Nordkorea erhält erstes Fast-Food-Restaurant
Fast-Food hält jetzt auch im kommunistischen Nordkorea Einzug. In der Hauptstadt Pjöngjang hat das erste Fast-Food-Restaurant eröffnet.

Foto © APA"Samtaeseong" heißt das erste Nordkoreanische Fast-Food-Resstaurant.
Um Anklänge an das US-Vorbild zu vermeiden, gibt es dort keine Hamburger, dafür steht vermutlich ähnlich schmeckendes Faschiertes mit Brot auf der Karte.
Das Lokal "Samtaeseong" wird laut einem japanischen Zeitungsbericht in Zusammenarbeit mit einem Unternehmen aus Singapur betrieben. Dieses soll die Beschäftigten ausgebildet und die Einrichtung im westlichen Stil geliefert haben. Das Restaurant sei bereits im Juni eröffnet worden, schrieb die Zeitung. Außerdem würden dort Kimchi - eingelegter Kohl -, Waffeln und Bier vom Fass angeboten. Croissants und Hot Dogs sollten bald folgen, allerdings mit einer koreanischen Bezeichnung.
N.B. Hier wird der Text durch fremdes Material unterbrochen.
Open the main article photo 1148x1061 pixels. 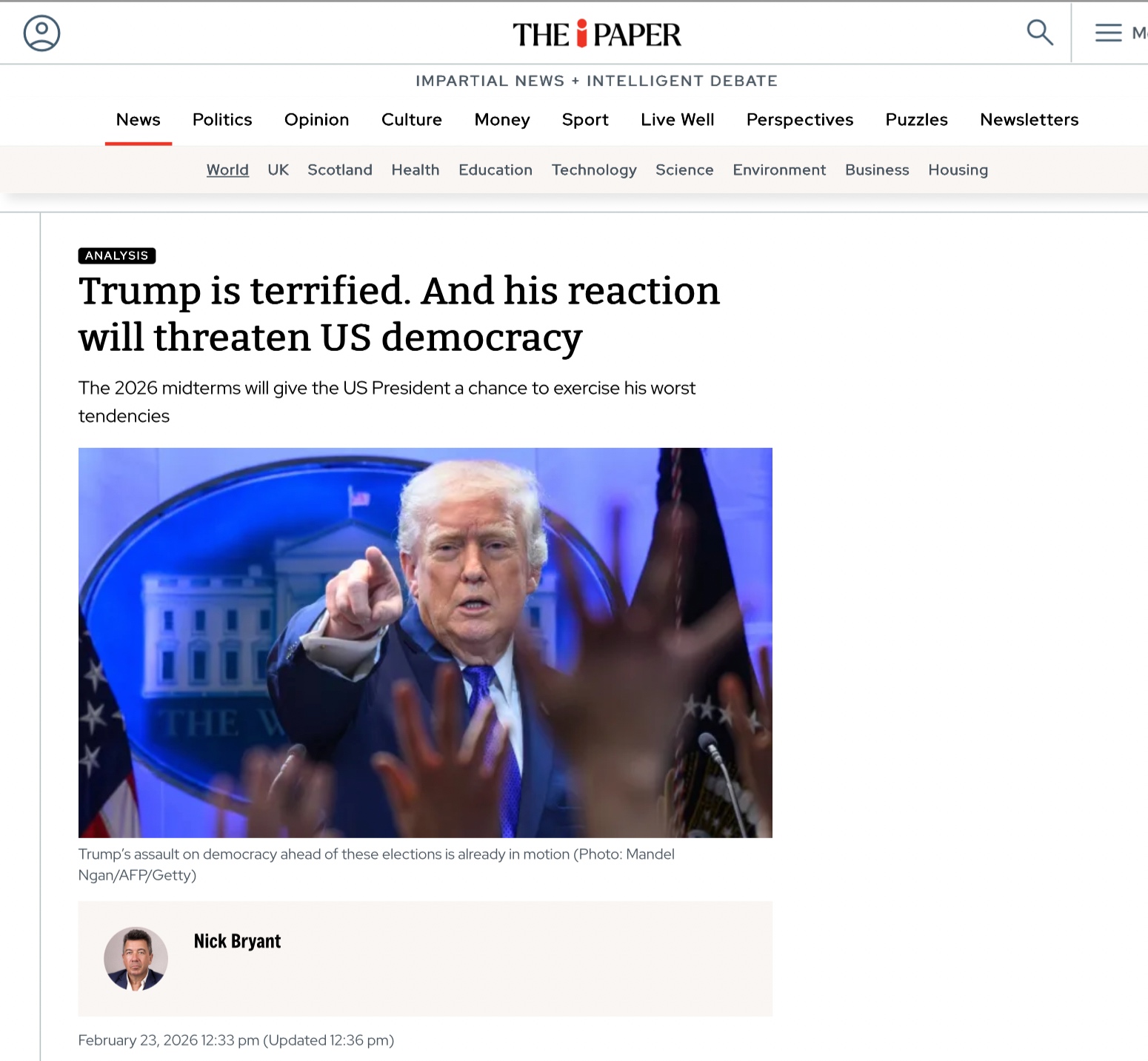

Nordkoreas Küche wird international
Die Regierung des abgeschotteten kommunistischen Landes sieht in ausländischen Einflüssen eine potenzielle Bedrohung ihrer Machtstellung, immerhin eröffnete aber vor einigen Monaten bereits ein italienisches Restaurant. Staatschef Kim Jong Il habe die Köche in Italien ausbilden lassen, die Zutaten würden importiert, berichtete "Choson Sinbo" im März.
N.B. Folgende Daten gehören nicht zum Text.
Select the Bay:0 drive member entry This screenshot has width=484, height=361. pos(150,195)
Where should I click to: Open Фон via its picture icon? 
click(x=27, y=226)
Nordkorea leidet immer wieder an chronischem Nahrungsmittelmangel und war wiederholt auf Lebensmittelhilfe angewiesen. Einer Hungersnot in den 90er Jahren sollen bis zu zwei Millionen Menschen zum Opfer gefallen sein. Die Restaurants werden vermutlich auch nicht von gewöhnlichen Bürgern besucht: Im neuen Schnellimbiss kostet das Faschierte mit Brot der Zeitung zufolge umgerechnet 1,20 Euro - dies entspricht der Hälfte des durchschnittlichen Tageslohns in Nordkorea.